Green flags - Reports the distribution (p50/p95/p99/p99.9) and reads latency with errors together. - Names coordinated omission unprompted and reaches for open/arrival-rate tools or wrk2. - Picks the test type that fits the question and states the SLO as the verdict first. - Treats a load test as a prediction under synthetic load, paired with testing-in-production. - Talks about environment parity (especially data volume) and warm-up vs. steady state. - Knows where measuring ends and fixing (the Performance section) begins. - Frames performance testing as a continuous, SLO-driven, cost-aware practice.

Cheat Sheet¶

ALWAYS say percentiles, never average.

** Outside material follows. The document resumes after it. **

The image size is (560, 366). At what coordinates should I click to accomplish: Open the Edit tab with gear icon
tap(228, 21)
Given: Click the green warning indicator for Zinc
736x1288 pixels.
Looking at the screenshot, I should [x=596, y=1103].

Tail latency = the UX.

TEST TYPES: load(SLO@peak) stress(break point) spike(surge)
            soak(leaks/hours) scalability(does +capacity help) capacity(#users→breach)

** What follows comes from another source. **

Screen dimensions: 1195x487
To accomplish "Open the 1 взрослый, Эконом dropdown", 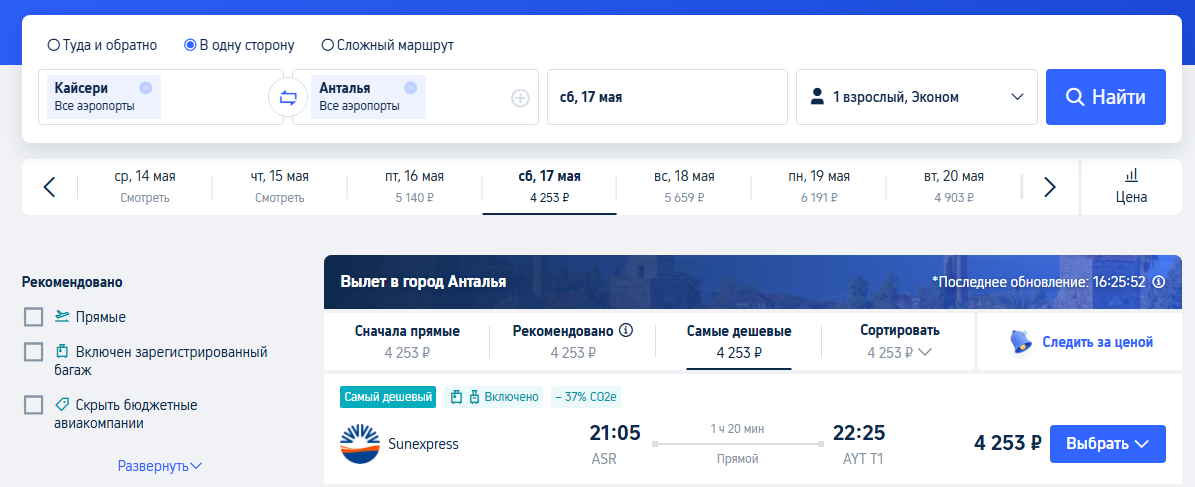I will pos(917,97).
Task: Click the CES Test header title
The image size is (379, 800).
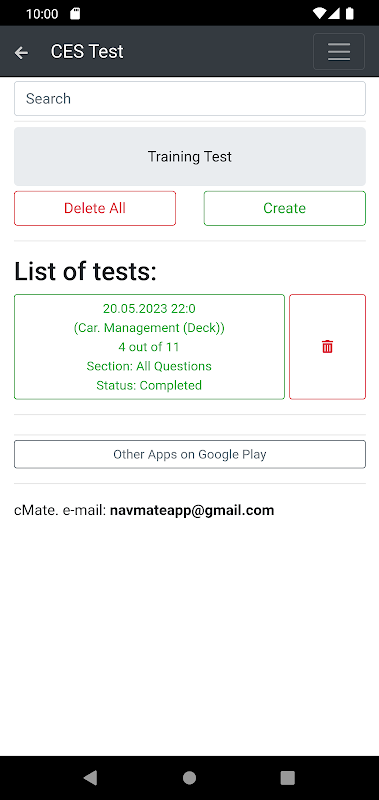Action: (x=87, y=52)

GOLDEN SIGNALS: throughput(completed) · latency(p50/95/99/99.9) · errors(by kind) · saturation
  read latency + errors TOGETHER (fast failures are failures)

MODELS: closed=fixed VUs wait (self-throttles, HIDES overload)
        open=fixed rate (piles up, EXPOSES collapse) → use for capacity/SLO

COORDINATED OMISSION: closed tool blocks in a stall → omits slow requests
  → tail under-reported 10–90×, always optimistic
  FIX: open/arrival-rate (watch dropped_iterations) · wrk2 · vegeta

SOUND TEST: SLO first → realistic mix+think-time+data-variety
            → warm-up(exclude)+steady(measure) → one variable → prod-like env

CI: micro-bench per PR (benchstat, N runs, sig test) + full test nightly
    gate ABOVE noise floor · pinned runners · track trend (noisy gate → ignored)

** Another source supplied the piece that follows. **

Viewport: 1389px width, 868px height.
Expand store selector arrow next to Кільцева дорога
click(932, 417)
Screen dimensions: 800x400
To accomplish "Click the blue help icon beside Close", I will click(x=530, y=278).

CAN'T PROVE: real traffic, data hotspots, exact topology, emergent failures
  → pair with testing-in-production + observability

MEASURE here; FIX in ../../performance/. Practice = continuous, SLO-driven, cost-aware.

Summary¶

Performance-testing interviews reward precision about two things above all: the latency distribution (you say p99 and explain why the average lies and why tail latency is the user experience), and the measurement traps that make most reports wrong — coordinated omission (closed tools under-report the tail by up to 90×; fix with open/arrival-rate generators, wrk2, or vegeta) and environment parity (small datasets flatter every query). Know the test family as distinct questions, closed vs. open workload models, the four golden signals read together, how to localise a bottleneck (and that fixing it is the Performance section's job), and that a load test is a prediction under synthetic load that must be paired with testing-in-production. Frame the whole thing as a continuous, SLO-driven, cost-aware practice — not a pre-launch ritual.